■ Problem statement: Write out, word for word, every line from the one where "Instruction: Click Add" occurs to the final line of the entries, and nothing beyond them.

*** Data for this exercise ***

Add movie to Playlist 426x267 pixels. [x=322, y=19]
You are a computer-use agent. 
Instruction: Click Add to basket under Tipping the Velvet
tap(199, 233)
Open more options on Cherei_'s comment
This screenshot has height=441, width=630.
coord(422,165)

***

■ Solution:
Instruction: Click Add to basket under Tipping the Velvet
tap(199, 233)
Open more options on Cherei_'s comment
This screenshot has height=441, width=630.
coord(422,165)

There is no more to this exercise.